Rystad Energy has just entered its seventh year of operation, meaning that establishing the company was a success. How did it happen in the first place?
I had conducted a lot of strategy work for international oil companies during my years with McKinsey. Often I felt that we spend too much time on data gathering and modelling, and thought that we could be even more efficient as consultants through reusing data through our own global information infrastructure. Must people thought that it would be totally unrealistic, so I decided to do it on my own. My old friend and x-DNV, Per Magnus Nysveen, was the first one to share this vision, and we started up in my basement six years ago.
So, what is the main product today? Or should we say products?
First and foremost, we are a consulting company providing advices on E&P strategy, transactions and oil service markets for our clients.
But you are not only offering consulting services. You are also marketing data bases?
Yes, and this is the new thing in 2010, namely that we are now officially launching our global upstream database – our UCube – with production profiles and financial profiles for all fields, exploration blocks and E&P companies globally.
Based on the number of people I can see around your office, you have grown into a substantial company. Tell me about your staff, locally and international!
We are 32 people here at Lysaker, just south of Oslo, including my six fellow partners, consultants, analysts and technology developers. We have been recruiting only top academic people from Norway and abroad – half of our staff are non-Norwegian. In addition we have teams in Asia and Trondheim supporting us on scouting, with focused scouting tasks for companies and geographies.
In this edition of GEO ExPro, we are focusing on the Middle East. How do you foresee the future for the international oil industry in this region?
In our field-by-field forecasts, we see that Middle-East growth might be 6 million bopd towards 2020. This is less than some other prognoses, but still more than any other region globally, just ahead of Brazil and North America. On the gas side, Middle-East growth is even stronger, and Russian levels could be reached in 2020 if markets and politics allow it.
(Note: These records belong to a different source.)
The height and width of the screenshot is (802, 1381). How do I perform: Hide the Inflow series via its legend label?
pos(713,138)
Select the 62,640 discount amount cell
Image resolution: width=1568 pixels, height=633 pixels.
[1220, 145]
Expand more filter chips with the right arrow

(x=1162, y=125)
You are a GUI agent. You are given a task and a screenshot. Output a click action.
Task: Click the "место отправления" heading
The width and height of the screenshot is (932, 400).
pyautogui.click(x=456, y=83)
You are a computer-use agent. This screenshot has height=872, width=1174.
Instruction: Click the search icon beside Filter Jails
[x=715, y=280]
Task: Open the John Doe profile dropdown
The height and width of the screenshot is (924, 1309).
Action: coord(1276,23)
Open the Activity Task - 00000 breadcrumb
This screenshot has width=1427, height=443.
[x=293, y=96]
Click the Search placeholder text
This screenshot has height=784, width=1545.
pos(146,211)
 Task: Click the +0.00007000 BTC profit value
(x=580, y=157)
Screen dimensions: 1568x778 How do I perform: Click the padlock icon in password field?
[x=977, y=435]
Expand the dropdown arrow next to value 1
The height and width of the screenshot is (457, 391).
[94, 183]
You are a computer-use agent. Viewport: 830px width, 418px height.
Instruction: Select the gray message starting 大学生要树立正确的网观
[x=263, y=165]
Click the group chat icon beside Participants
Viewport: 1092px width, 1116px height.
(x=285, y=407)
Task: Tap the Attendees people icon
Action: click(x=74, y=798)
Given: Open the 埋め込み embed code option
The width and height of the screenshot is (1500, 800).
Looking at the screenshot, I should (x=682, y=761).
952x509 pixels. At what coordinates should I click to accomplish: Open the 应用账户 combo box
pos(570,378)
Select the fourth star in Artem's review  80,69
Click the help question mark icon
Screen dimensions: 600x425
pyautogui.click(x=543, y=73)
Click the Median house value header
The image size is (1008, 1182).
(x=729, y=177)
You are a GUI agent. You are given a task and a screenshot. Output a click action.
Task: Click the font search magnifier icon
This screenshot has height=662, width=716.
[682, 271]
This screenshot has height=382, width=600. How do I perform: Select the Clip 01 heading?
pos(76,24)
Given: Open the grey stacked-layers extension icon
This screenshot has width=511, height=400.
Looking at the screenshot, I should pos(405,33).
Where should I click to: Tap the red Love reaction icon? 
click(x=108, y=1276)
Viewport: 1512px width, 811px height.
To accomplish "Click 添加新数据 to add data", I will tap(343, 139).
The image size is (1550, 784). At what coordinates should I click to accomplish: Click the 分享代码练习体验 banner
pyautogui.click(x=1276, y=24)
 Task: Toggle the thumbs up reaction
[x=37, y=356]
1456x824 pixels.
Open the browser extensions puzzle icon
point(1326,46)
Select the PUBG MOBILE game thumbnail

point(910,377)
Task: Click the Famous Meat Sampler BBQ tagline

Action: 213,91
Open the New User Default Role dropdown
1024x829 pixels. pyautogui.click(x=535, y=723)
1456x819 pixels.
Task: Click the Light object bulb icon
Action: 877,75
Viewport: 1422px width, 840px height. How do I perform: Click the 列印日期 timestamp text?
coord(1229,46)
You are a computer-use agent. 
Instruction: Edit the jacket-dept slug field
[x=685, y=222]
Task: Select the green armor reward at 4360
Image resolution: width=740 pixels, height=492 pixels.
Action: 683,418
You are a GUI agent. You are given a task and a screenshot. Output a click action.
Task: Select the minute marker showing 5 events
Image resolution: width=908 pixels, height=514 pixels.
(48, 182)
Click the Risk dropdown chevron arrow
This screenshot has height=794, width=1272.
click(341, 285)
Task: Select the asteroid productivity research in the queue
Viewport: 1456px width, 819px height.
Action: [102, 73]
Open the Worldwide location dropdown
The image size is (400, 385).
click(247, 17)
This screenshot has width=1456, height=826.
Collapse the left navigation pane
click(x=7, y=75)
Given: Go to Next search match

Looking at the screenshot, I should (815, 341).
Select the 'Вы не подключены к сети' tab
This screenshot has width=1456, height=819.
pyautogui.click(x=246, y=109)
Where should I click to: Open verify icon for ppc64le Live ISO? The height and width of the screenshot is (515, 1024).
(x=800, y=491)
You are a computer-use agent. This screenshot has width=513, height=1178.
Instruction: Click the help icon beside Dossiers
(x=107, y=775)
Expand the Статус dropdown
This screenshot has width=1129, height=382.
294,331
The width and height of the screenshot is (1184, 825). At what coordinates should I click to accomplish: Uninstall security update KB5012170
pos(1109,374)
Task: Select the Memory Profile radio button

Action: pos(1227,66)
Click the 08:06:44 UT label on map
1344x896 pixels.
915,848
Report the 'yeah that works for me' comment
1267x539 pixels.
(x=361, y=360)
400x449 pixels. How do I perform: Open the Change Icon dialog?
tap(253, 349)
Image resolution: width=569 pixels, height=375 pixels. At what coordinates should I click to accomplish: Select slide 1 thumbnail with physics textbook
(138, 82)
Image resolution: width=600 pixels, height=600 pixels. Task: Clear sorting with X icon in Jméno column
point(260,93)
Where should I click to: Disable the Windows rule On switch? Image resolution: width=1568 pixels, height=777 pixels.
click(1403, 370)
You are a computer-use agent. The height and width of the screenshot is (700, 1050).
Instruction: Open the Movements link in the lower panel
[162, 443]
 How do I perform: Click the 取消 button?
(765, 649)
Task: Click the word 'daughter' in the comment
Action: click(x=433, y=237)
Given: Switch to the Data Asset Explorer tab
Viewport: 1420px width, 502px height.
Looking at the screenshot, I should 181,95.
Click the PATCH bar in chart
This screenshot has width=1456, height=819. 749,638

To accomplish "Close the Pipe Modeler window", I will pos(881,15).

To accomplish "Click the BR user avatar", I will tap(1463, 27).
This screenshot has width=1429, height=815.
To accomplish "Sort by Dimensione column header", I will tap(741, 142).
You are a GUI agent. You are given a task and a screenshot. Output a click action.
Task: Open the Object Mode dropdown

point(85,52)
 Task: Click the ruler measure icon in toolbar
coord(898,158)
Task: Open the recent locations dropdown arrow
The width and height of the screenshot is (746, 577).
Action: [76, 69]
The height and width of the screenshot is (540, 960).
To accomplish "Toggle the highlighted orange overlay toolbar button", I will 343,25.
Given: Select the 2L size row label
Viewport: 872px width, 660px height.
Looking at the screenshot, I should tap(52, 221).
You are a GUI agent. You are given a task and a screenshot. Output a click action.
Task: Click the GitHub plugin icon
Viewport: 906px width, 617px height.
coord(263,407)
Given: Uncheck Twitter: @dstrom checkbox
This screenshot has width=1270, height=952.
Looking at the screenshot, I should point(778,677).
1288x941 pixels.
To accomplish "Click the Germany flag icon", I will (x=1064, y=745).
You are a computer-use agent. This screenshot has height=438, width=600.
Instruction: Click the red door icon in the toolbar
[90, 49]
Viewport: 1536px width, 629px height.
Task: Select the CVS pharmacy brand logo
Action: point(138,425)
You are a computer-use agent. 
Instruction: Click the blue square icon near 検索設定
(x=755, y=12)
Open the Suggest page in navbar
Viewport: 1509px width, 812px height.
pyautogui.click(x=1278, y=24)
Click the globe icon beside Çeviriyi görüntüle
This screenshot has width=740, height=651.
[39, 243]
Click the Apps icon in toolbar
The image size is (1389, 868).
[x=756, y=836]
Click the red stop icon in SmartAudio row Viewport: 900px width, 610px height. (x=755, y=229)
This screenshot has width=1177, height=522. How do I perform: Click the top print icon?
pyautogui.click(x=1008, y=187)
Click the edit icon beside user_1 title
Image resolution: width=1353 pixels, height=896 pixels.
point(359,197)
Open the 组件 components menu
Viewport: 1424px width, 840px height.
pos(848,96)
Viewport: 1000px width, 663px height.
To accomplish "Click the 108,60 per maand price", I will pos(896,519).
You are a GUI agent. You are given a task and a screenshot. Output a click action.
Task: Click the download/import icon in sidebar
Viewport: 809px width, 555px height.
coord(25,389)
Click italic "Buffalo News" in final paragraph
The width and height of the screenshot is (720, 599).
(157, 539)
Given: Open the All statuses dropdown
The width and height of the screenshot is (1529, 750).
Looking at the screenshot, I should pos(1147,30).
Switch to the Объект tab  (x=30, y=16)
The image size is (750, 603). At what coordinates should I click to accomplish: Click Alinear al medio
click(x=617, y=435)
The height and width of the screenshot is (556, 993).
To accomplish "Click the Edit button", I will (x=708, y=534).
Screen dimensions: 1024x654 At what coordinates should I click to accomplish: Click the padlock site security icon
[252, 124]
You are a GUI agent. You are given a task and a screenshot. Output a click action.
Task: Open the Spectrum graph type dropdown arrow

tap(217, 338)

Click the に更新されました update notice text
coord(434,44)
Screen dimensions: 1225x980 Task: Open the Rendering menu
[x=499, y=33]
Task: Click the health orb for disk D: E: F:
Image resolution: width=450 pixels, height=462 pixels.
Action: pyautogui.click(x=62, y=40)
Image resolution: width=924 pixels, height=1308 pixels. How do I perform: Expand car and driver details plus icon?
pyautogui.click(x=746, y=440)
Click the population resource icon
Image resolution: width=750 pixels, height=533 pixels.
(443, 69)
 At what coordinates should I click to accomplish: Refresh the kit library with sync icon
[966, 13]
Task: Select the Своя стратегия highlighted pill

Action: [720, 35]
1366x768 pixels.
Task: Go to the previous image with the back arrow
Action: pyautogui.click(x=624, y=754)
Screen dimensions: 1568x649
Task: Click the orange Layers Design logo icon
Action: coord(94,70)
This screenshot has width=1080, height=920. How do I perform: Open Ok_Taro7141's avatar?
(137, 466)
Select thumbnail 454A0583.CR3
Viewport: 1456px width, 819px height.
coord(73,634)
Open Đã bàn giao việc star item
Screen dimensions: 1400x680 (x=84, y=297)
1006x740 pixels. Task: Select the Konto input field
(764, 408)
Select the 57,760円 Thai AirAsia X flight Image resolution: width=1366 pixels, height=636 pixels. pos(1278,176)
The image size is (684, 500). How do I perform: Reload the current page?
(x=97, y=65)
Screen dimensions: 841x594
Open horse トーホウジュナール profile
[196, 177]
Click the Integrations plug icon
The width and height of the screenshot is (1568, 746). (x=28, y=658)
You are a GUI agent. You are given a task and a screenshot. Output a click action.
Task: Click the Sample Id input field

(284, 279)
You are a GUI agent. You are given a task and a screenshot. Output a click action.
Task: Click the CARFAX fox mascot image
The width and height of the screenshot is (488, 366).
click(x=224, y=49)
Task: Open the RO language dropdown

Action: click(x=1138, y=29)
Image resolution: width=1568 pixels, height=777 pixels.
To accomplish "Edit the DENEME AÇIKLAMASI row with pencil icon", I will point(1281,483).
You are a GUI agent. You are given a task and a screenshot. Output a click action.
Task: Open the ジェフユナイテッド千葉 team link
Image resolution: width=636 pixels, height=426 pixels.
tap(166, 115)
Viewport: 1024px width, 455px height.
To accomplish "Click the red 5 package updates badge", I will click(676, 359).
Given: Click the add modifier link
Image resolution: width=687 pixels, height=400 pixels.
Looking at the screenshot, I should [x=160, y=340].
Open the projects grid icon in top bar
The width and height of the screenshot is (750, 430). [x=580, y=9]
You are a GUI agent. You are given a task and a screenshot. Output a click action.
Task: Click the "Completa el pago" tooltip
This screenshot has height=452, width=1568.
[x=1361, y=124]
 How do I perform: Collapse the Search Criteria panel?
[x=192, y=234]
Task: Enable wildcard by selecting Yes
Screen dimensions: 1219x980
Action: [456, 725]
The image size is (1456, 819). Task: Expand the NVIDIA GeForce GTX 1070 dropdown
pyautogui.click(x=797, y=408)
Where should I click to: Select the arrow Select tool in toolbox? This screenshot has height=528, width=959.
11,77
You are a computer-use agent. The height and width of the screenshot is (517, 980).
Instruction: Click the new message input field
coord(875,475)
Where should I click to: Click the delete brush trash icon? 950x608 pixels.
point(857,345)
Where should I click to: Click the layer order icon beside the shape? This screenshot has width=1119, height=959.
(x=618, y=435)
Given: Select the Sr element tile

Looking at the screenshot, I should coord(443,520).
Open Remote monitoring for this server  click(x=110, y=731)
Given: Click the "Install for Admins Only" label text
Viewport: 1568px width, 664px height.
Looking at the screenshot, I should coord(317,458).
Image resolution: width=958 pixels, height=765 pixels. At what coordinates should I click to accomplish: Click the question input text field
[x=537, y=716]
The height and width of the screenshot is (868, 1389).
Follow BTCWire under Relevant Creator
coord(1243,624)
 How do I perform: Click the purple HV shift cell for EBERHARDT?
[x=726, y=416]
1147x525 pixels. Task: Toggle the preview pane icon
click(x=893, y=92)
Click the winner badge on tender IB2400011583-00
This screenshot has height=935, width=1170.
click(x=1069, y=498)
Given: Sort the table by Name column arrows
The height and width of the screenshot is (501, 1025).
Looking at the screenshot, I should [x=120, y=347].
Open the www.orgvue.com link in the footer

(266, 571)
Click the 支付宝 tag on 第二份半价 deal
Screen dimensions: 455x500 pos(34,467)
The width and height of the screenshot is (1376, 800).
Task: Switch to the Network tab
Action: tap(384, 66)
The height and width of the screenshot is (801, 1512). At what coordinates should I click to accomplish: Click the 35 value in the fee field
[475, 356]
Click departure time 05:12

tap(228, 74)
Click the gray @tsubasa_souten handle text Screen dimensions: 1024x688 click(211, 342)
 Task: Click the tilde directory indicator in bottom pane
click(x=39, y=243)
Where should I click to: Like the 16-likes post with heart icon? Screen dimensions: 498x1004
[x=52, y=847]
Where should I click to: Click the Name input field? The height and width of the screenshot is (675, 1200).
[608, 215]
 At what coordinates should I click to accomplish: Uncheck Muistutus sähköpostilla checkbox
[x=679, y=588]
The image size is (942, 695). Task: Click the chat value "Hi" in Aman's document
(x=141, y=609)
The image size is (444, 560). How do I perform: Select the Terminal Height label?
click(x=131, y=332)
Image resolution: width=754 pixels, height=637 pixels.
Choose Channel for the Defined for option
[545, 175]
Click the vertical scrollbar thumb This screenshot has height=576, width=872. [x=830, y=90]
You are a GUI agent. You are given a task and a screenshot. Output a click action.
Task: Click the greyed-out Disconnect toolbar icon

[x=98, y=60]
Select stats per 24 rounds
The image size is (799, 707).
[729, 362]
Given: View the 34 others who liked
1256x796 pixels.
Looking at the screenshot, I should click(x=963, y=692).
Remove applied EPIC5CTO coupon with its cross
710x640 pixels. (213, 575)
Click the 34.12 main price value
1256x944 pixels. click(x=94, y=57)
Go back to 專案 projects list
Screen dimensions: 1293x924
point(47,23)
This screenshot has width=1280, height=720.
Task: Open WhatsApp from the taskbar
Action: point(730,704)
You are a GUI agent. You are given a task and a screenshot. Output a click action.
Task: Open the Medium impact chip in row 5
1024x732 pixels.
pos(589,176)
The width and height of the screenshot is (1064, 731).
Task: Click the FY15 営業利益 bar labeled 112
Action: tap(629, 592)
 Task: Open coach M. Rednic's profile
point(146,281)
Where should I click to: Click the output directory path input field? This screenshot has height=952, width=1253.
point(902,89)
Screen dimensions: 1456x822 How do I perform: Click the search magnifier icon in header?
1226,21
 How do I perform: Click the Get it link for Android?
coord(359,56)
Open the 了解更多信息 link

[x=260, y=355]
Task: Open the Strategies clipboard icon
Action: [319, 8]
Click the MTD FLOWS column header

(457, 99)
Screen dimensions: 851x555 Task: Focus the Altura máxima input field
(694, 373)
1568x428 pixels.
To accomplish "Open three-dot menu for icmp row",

Lately, Iraq has come into focus because of ten new contract areas. How will their efforts to boost production from 2.2 MMbopd today to possibly more than 6 MMbopd in 7 years affect the petroleum industry?
If they succeed in this aggressive ramp-up, despite security and political issues and oil service constrains, we might actually go from a tight supply situation to temporarily global oversupply around 2016-2018, since oil sands, Brazil, the Caspian and deep water also will come in with significant volume additions. Majors will control part of this ramp-up, and might be tempted to prioritize high profit projects elsewhere, while Chinese players would push for progress.
Finally, Mr Rystad, you sit on a huge data base concerning oil and gas reserves, what are your thoughts about Peak Oil and the future of fossil energy?
Eventually we will see peak oil, and in our database this will be in the 2030s. New unconventional hydrocarbon resources will have more flexibility in terms of turning activity on and off according to the macro environment. Oil prices will see a long term increase in real terms, but we should expect large fluctuations given the dynamic forces in the economy. We will need 20 years of high oil prices to get sufficient investments and technological breakthroughs in renewable energy and “clean coal”, and this will gradually take over from the 2030s.